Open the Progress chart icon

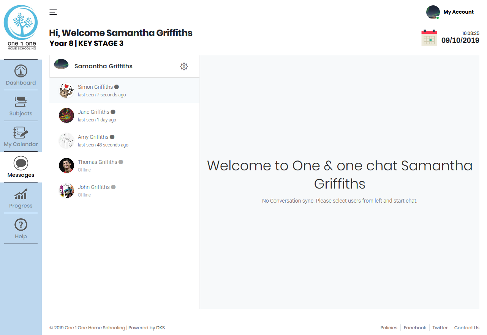pyautogui.click(x=21, y=194)
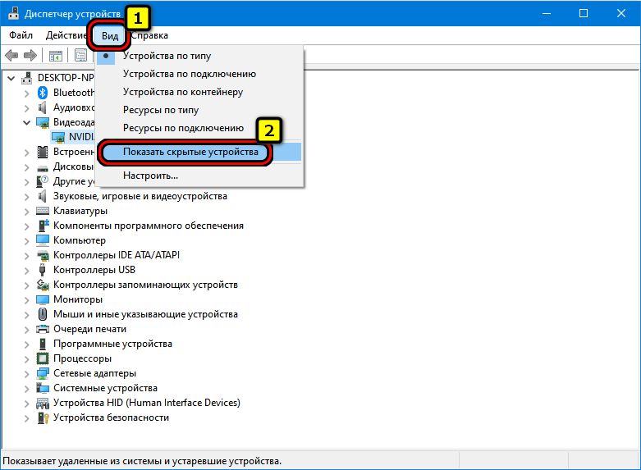Click the USB icon beside Контроллеры USB

click(x=43, y=270)
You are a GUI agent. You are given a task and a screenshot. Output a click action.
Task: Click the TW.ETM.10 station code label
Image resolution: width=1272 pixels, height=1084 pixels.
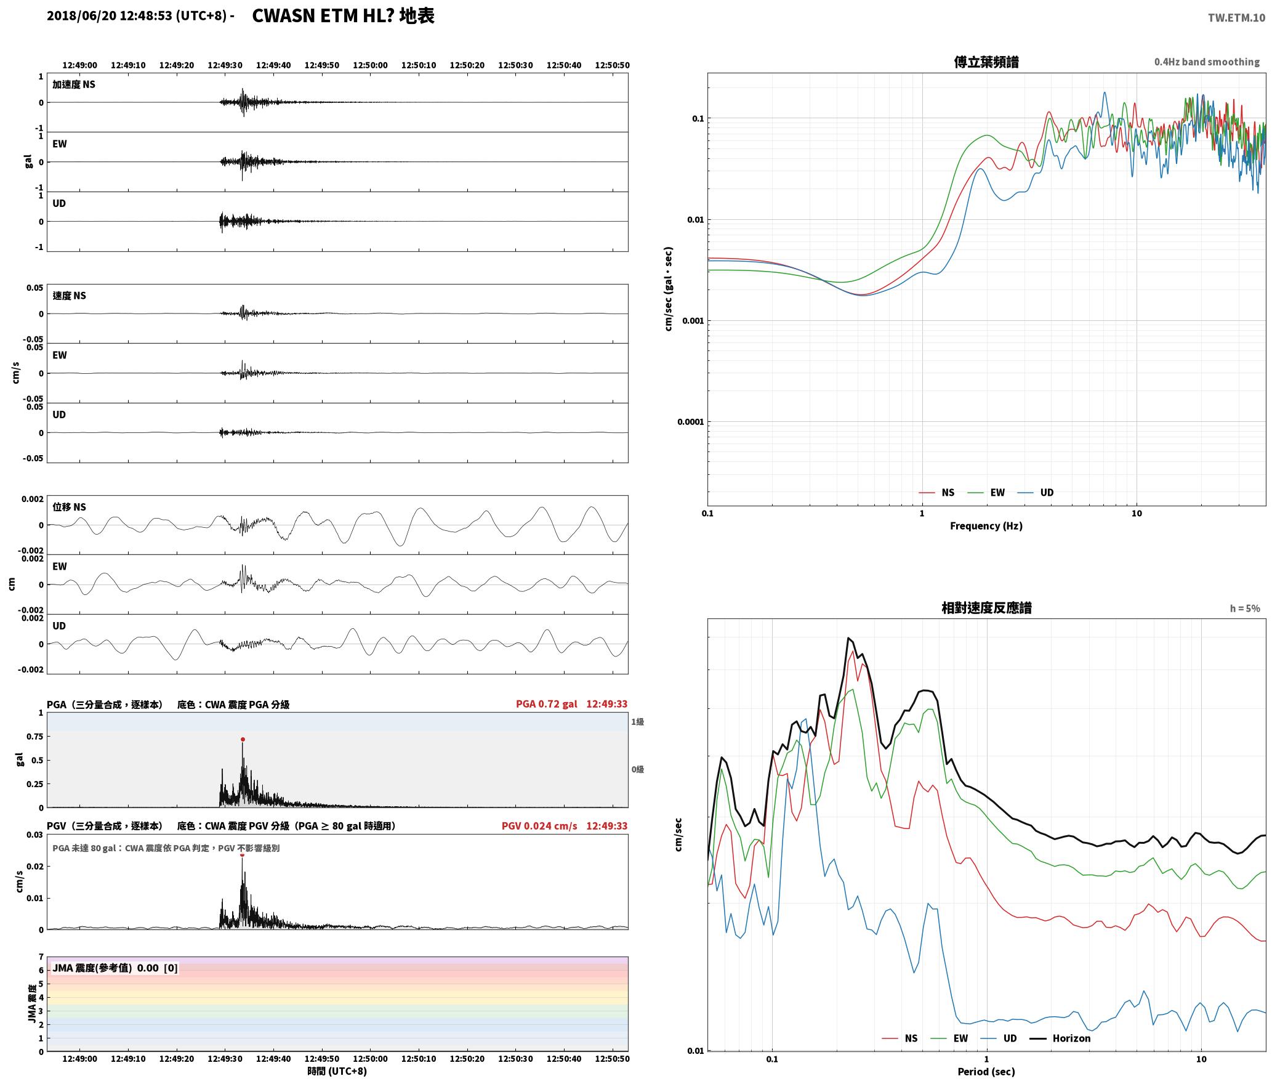coord(1236,18)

_What the task asks_
In all the records, change "screenshot" to "screen capture" and leave everything else the same. Omit the pictures from your answer.

_Exercise solution_
Open the Progress chart icon

pyautogui.click(x=21, y=194)
Click the USB icon beside Контроллеры USB

click(x=43, y=270)
You are a GUI agent. You are given a task and a screen capture. Output a click action.
Task: Click the TW.ETM.10 station code label
Image resolution: width=1272 pixels, height=1084 pixels.
coord(1236,18)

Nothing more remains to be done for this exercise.